En un duro comunicado, la Unidad Popular (UP) alertó sobre las sesiones extraordinarias del Congreso argentino, calificándolas como «una de las más peligrosas de nuestra historia reciente». El partido, liderado por Claudio Lozano y Leticia Quagliaro, llamó a rechazar en las calles y el Parlamento cinco proyectos impulsados por el Ejecutivo, que según denuncian precarizan derechos, favorecen al gran capital y amenazan recursos vitales.
Reforma laboral y desfinanciamiento social
UP repudia la reforma laboral por «universalizar la desprotección» y transferir más de 5000 millones de dólares al gran capital mediante recortes en seguridad social, salud e impuestos a empresas. «Precariza la vida del conjunto de la comunidad», sostienen.
Defensa de la Ley de Glaciares
Exigen rechazar cambios a la Ley de Glaciares, que sacrificarían el agua, trabajo y vida por ganancias mineras.

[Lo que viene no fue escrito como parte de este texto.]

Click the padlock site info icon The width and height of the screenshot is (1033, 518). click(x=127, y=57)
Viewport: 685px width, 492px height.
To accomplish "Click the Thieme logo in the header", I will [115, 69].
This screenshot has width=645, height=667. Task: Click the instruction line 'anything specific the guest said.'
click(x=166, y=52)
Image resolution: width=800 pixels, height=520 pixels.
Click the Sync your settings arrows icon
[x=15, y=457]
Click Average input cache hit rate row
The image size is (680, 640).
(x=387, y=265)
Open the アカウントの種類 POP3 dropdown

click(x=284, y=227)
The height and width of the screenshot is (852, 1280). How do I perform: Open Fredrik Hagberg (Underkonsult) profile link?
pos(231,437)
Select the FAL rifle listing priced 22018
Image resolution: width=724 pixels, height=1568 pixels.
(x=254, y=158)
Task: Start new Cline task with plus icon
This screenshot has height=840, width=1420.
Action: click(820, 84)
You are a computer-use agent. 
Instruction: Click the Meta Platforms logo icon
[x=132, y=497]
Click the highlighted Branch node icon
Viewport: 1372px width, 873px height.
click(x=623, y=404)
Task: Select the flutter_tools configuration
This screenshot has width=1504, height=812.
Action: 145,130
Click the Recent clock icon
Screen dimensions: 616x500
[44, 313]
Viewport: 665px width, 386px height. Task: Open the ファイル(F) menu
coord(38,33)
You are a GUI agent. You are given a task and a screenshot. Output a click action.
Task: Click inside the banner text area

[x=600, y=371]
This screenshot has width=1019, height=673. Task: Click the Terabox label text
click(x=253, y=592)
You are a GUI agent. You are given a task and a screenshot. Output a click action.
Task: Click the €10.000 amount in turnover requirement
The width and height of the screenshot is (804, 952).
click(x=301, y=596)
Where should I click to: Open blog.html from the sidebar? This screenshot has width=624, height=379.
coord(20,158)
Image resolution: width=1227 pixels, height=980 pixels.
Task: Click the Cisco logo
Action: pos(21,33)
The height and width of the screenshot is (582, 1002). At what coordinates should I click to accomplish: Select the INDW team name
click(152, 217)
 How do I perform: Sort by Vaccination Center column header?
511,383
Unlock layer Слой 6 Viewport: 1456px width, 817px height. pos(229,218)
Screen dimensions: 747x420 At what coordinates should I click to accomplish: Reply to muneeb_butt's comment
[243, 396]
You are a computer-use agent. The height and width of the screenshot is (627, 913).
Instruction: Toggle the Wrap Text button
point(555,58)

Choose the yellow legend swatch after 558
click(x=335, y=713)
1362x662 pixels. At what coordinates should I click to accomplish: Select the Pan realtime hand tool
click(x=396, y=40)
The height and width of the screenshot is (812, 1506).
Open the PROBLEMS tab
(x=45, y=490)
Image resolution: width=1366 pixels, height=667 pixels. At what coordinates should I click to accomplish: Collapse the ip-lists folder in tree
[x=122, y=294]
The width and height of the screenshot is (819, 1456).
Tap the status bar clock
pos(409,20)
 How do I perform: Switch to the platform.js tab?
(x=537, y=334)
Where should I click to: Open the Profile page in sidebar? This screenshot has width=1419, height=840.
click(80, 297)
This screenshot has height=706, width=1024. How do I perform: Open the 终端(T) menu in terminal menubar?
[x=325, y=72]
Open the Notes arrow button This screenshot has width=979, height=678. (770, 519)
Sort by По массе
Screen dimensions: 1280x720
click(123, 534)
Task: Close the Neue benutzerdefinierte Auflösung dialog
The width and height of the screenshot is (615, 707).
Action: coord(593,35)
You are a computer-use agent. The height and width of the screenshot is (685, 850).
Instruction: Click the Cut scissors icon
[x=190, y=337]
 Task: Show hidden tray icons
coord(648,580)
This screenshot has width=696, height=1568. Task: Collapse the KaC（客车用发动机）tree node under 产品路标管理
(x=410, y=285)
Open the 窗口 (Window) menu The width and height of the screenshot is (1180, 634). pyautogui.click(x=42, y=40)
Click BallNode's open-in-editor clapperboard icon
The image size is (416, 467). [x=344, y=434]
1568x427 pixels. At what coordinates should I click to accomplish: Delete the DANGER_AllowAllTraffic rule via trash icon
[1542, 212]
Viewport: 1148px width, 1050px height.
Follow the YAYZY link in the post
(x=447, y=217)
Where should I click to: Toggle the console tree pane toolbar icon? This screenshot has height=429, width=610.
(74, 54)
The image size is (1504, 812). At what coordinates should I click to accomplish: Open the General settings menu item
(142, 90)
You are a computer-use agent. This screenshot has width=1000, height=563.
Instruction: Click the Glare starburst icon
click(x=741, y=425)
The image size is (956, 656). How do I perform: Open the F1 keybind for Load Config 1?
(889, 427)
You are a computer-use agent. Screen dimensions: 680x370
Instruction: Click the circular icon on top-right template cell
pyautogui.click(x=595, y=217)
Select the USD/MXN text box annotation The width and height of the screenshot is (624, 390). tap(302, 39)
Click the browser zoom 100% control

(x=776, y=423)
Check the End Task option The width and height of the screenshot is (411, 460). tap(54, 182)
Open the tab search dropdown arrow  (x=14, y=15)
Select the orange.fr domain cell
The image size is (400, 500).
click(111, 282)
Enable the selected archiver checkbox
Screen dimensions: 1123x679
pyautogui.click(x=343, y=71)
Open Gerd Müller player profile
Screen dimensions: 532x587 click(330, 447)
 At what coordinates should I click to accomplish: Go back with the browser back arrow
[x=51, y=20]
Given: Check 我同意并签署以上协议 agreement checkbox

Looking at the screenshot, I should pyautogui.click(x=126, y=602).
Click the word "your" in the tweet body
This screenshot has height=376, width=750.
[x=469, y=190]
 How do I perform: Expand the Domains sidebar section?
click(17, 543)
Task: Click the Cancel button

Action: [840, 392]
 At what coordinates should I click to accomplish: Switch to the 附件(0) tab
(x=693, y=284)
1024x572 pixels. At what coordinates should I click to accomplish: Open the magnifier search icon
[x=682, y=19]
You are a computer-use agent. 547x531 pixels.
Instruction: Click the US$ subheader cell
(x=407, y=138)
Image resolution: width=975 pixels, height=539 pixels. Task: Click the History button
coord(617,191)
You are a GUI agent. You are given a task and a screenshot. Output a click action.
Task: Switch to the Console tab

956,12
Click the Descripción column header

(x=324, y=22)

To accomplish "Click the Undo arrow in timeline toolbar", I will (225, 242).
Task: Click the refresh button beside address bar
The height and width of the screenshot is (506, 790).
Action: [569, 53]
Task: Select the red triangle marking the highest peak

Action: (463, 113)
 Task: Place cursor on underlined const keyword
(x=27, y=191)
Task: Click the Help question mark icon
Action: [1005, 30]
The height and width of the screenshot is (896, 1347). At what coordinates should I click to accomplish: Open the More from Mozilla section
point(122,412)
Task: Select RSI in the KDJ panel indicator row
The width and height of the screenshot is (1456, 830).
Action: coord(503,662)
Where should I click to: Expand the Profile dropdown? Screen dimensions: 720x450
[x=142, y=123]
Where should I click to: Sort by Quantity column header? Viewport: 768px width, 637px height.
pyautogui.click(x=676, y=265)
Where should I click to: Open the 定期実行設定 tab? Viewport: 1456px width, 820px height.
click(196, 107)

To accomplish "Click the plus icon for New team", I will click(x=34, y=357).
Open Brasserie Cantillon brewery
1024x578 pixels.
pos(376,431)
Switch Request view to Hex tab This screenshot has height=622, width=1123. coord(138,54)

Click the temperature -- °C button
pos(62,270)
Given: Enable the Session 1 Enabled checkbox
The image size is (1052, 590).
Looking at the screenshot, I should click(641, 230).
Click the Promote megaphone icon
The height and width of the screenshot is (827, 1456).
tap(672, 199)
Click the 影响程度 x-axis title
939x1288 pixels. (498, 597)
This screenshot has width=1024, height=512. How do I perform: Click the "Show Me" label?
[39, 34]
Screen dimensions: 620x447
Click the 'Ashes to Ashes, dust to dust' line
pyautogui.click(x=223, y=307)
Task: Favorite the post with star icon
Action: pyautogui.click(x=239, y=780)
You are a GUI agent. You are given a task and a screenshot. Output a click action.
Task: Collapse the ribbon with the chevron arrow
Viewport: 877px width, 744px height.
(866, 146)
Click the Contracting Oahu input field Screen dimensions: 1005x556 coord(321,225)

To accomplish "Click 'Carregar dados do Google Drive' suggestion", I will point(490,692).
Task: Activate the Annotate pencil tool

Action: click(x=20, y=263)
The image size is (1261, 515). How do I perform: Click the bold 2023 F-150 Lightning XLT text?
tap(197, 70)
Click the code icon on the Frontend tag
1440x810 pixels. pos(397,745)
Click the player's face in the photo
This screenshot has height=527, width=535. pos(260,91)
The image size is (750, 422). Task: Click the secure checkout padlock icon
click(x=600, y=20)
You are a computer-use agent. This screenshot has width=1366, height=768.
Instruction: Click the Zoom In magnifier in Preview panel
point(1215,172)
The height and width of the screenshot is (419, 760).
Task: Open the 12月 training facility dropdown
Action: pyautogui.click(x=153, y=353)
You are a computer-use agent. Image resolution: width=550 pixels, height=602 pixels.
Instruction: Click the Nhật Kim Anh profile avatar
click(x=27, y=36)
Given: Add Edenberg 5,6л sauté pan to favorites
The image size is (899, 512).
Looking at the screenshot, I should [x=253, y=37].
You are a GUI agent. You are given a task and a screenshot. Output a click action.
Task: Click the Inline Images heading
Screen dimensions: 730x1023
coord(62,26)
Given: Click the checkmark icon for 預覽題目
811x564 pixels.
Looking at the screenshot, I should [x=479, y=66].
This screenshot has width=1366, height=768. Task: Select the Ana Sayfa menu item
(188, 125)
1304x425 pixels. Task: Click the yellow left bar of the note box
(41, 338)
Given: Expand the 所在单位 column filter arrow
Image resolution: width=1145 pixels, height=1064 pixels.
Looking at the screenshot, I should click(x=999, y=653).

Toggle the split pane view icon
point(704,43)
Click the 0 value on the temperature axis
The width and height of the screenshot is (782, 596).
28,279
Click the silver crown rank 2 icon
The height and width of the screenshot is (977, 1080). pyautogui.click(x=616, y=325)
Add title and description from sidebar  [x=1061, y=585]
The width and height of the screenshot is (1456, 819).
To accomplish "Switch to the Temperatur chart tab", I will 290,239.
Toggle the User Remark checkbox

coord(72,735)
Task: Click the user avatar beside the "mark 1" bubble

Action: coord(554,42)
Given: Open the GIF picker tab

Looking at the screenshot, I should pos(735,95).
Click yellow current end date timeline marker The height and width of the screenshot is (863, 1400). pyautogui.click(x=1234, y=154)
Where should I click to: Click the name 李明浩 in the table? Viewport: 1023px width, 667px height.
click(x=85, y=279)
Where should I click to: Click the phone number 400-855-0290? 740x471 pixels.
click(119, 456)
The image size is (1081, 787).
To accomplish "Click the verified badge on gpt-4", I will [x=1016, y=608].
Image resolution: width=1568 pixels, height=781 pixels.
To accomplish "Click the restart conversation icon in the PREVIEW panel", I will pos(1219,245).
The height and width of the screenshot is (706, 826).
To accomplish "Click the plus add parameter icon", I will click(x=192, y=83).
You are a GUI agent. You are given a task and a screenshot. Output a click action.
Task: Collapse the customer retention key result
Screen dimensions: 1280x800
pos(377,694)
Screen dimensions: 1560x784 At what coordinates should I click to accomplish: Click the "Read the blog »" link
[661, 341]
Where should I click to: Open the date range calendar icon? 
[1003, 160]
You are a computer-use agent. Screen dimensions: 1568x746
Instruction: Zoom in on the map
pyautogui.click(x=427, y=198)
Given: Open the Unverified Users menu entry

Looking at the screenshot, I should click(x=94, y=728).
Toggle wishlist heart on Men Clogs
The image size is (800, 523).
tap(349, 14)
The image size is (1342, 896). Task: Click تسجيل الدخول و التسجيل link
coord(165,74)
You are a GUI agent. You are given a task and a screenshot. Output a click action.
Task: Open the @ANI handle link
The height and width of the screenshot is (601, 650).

Critican la «ignorancia frente al cambio climático», evocando incendios en el sur argentino: «Para la vida de los argentinos, el agua vale más que el oro».
Contra bajar la edad de imputabilidad
Repudian bajar la edad de imputabilidad de menores, argumentando que «ningún pibe nace chorro». Urgen resolver problemas del mundo adulto en lugar de reprimir a jóvenes a los que el Estado niega salud y educación, violando la Constitución.
Rechazo al acuerdo UE-Mercosur
Oponen el pacto Unión Europea-Mercosur para desindustrializar Argentina, destruir empleos y abrir fronteras arancelarias de forma asimétrica, beneficiando a Europa con 4000 millones de euros ahorrados ante desequilibrios tecnológicos.
Alarma por reforma de inteligencia
Instan a derogar el decreto que modifica la Ley de Inteligencia, creando una «Policía Secreta» en la SIDE para perseguir organizaciones políticas y sociales, en pos de un «Estado Fascista y Represor».
El comunicado, firmado por Lozano (presidente) y Quagliaro (vicepresidenta), busca movilizar a la ciudadanía ante lo que definen como un paquete regresivo.